Dataset items >>

^^^^^^^^^^^^^^^^

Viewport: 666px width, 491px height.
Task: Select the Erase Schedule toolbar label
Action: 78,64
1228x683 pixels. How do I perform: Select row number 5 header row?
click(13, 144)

^^^^^^^^^^^^^^^^

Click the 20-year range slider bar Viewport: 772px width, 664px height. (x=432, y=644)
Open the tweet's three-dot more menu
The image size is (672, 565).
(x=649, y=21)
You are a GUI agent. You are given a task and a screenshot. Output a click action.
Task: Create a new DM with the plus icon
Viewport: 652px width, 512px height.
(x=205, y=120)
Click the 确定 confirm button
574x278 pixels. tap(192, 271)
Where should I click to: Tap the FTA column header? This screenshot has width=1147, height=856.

^^^^^^^^^^^^^^^^

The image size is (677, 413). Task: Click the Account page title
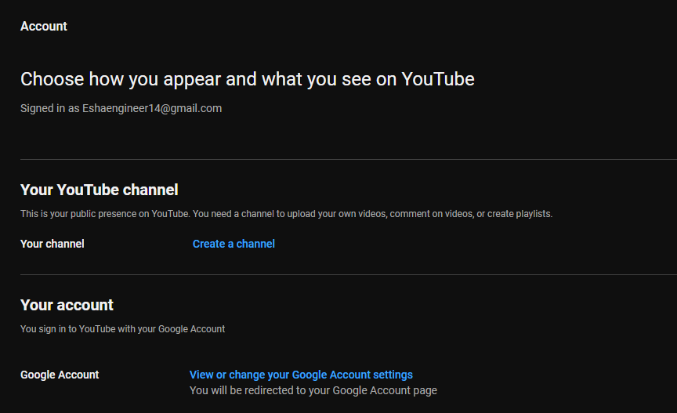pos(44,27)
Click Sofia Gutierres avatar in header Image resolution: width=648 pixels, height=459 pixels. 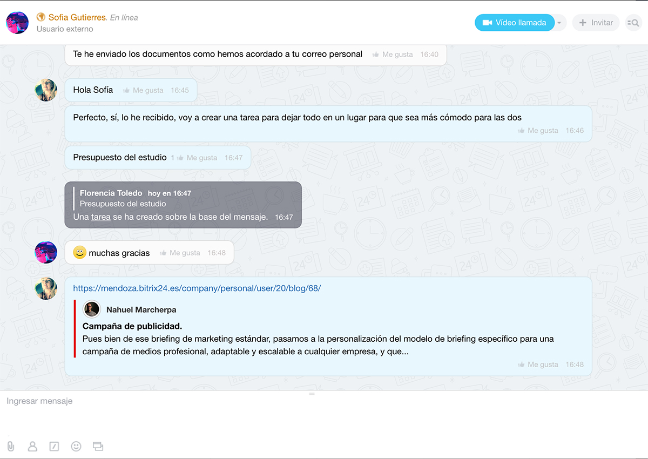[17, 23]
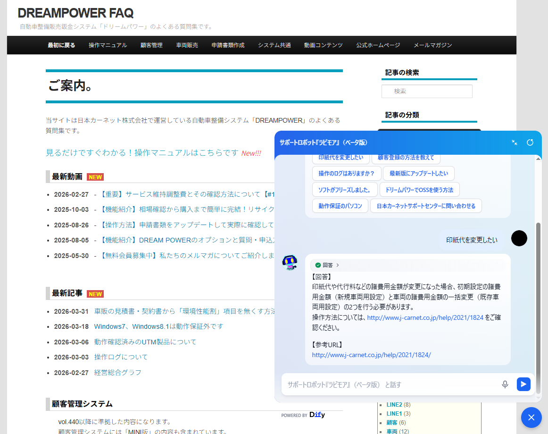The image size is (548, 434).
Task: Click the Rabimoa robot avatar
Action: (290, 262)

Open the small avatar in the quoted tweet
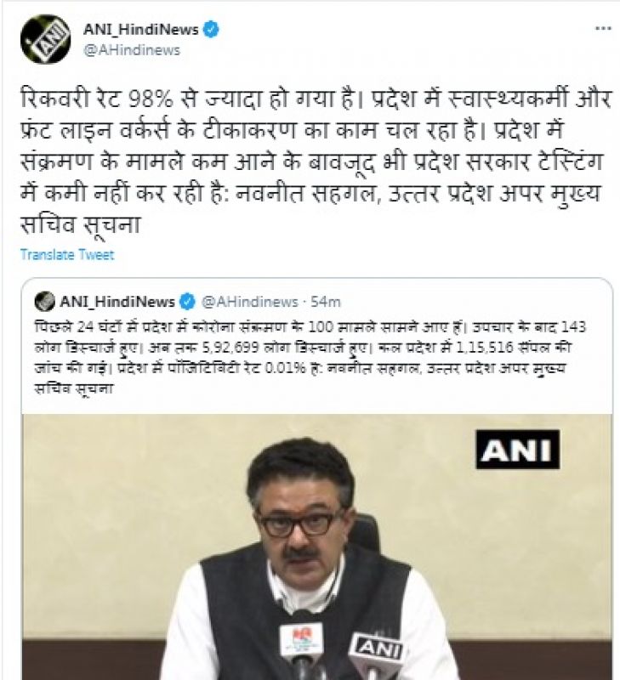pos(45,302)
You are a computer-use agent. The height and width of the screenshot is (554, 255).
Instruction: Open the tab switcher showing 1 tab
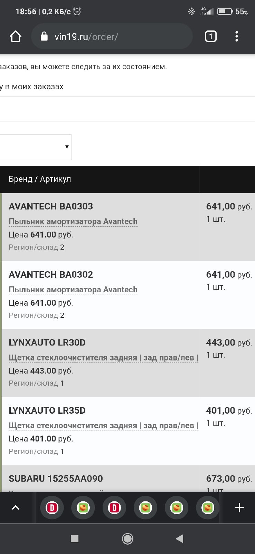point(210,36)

^^^^^^^^^^^^^^^^

Aim of the task >> Please find, in the entries above, every line where "screenshot" occurs, and copy it.

Finished task >>
You are a GUI agent. You are given a task and a screenshot. Output a click action.
Where should I click to: Tap the FTA column header? This screenshot has width=1147, height=856.
You are a computer-use agent. The height and width of the screenshot is (554, 255).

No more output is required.